A ver, que uno se despierta en una pradera junto al río Lot y lo mínimo es tomárselo con filosofía. Abrí un ojo, olí el aire fresco, escuché los pajaritos y pensé: “Si papi tarda un poco en arrancar, no seré yo quien proteste.” El sol empezó a calentar y nos quedamos un buen rato vagueando fuera, como lagartijas con pelo.
Pero al final llegó la hora de mover ruedas. Salimos al mediodía rumbo a Conques, que estaba a cinco minutos, aunque mi olfato perruno ya sospechaba que cinco minutos humanos siempre acaban en media excursión. Llegamos, y sorpresa: ni una plaza gratis salvo que quisiéramos subir al pueblo a pata desde Mordor. Así que coche al aparcamiento de pago: seis euros. Yo pensé que por ese precio igual venía con cuenco de snacks, pero nada.
Conques es uno de esos pueblos que parece sacado de un cuento medieval, con casas de piedra, tejaditos grises y cuestas de las que hacen sudar hasta a las pulgas. Las calles huelen a madera vieja, pan recién horneado y turistas en modo contemplación. Y además, está en el Camino de Santiago, lo que explica la cantidad de humanos con mochilas gigantes y cara de “¿pero cuánto falta?”.
La iglesia abacial de Sainte-Foy domina el centro del pueblo con pinta de “llevo aquí mil años y pienso seguir otros mil”. Papi quería entrar sí o sí. Me dejó en la puerta, sentado como un santo de mármol, y yo puse cara de perro responsable para que todos pensaran: “Mira qué educado”. Por dentro, seguro que olía a incienso, piedra fría y siglos de secretos, pero yo me quedé fuera oliendo culos de peregrinos y observando si alguien soltaba migas.
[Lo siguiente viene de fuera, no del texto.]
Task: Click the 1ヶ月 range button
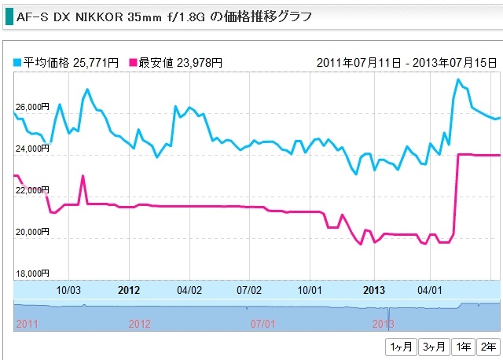pos(400,347)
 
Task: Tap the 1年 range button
pos(464,347)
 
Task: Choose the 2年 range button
pos(488,347)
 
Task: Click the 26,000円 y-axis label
pos(32,106)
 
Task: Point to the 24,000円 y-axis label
pos(32,149)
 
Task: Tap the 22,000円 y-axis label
pos(32,190)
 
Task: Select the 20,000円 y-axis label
pos(32,233)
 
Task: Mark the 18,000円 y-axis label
pos(32,274)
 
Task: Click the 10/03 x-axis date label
pos(68,289)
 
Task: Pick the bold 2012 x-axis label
pos(129,289)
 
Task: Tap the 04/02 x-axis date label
pos(189,289)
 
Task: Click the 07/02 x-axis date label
pos(249,289)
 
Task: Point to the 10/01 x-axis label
pos(310,289)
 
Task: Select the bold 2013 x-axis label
pos(374,289)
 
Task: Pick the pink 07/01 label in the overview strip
pos(263,323)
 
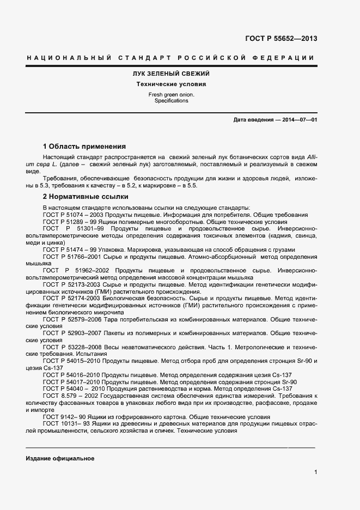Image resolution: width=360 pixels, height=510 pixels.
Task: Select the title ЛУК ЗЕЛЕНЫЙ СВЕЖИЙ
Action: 171,74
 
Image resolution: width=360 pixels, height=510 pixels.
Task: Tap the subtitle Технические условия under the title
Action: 171,84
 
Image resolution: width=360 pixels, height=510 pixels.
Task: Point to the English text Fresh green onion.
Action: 171,95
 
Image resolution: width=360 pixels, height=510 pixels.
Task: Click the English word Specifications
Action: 171,101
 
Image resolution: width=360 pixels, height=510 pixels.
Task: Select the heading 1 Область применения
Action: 84,146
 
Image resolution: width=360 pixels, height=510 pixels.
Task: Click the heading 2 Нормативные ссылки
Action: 85,197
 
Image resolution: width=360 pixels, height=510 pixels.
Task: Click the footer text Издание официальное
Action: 60,458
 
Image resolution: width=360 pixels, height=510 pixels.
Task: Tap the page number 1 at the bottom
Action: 315,472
Como había pagado los seis eurazos del aparcamiento, papi decidió que íbamos a sacarle rendimiento hasta el último céntimo. Así que recorrimos cada callejón, cada rincón, cada balcón con flores y cada gato que se hacía el misterioso. Hizo fotos, vídeos, panorámicas, selfies, retratos de chimeneas y hasta de una piedra que parecía un pan. Casi dos horas nos tiramos, ¡en un pueblo del tamaño de mi pista de correr imaginaria!
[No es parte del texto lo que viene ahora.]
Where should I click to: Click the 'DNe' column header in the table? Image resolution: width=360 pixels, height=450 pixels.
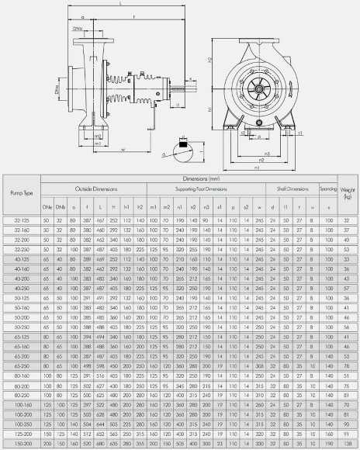coord(47,207)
Volvimos al coche y pusimos rumbo a Entraygues-sur-Truyère. Aparcamos al lado del río, comimos en la camper (yo supervisando, por si caía algo) y luego dimos una vuelta por el pueblo. No está mal, pero después de Conques cualquier otro sitio parece una fotocopia. Eso sí, la confluencia de los ríos Lot y Truyère tiene su encanto, y el puente medieval, ahora solo para peatones, tiene un aire de caballeros y dragones jubilados.
Después tocaba encontrar cama para las ruedas. Podríamos habernos quedado allí mismo, pero estaba demasiado dentro del pueblo. Y papi dijo: “Seguro que hay algo mejor”. Y claro… comenzó la gymkana.
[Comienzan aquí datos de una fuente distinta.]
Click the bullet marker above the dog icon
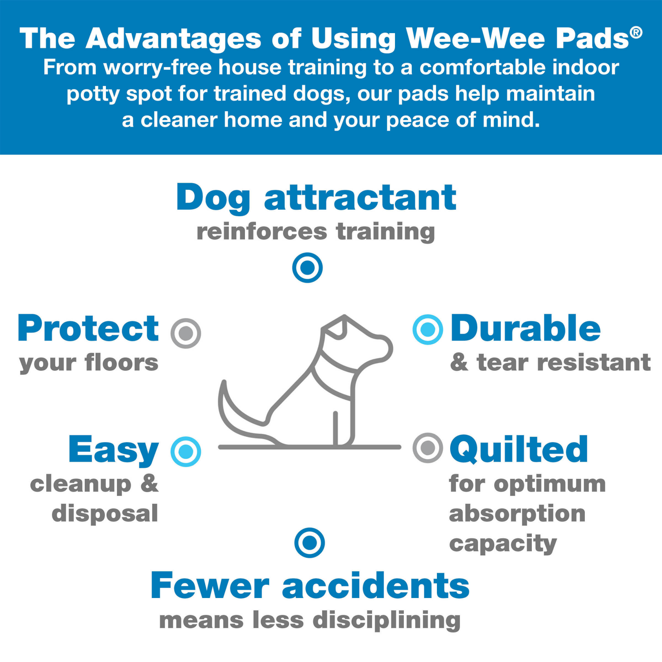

Fuimos siguiendo el río, viendo un montón de sitios que parecían prometedores pero cada uno tenía su pega: demasiado frío, demasiada humedad, demasiado pescador, demasiado cerca del agua, demasiado poca cobertura… Vamos, que si yo exigiera tanto para elegir dónde echar una siesta, dormiría de pie en el pasillo de casa.
Pasamos por Estaing, que dicen que es precioso, pero papi dijo que hoy ya habíamos tenido suficiente dosis de pueblo bonito. Así que seguimos y salimos del valle del Lot, subiendo curvas hasta que casi se me taponan las orejas.
Y ya casi de noche, zas: un área de picnic al lado de la carretera. “Sitio aceptable”, dijo papi, que es la versión humana de “bueno, vale”. Aparcamos, montamos base y cuando entramos en la camper resultó que el tráfico ya había muerto casi del todo, y el sitio no es tan feo como parecía desde lejos. Al final, silencio, algo de luna y olor a hierba fría. Final feliz, cama mullida y ronquidos sincronizados.
Y yo pensando: mañana seguro que otra aventura… o al menos otro aparcamiento con historia.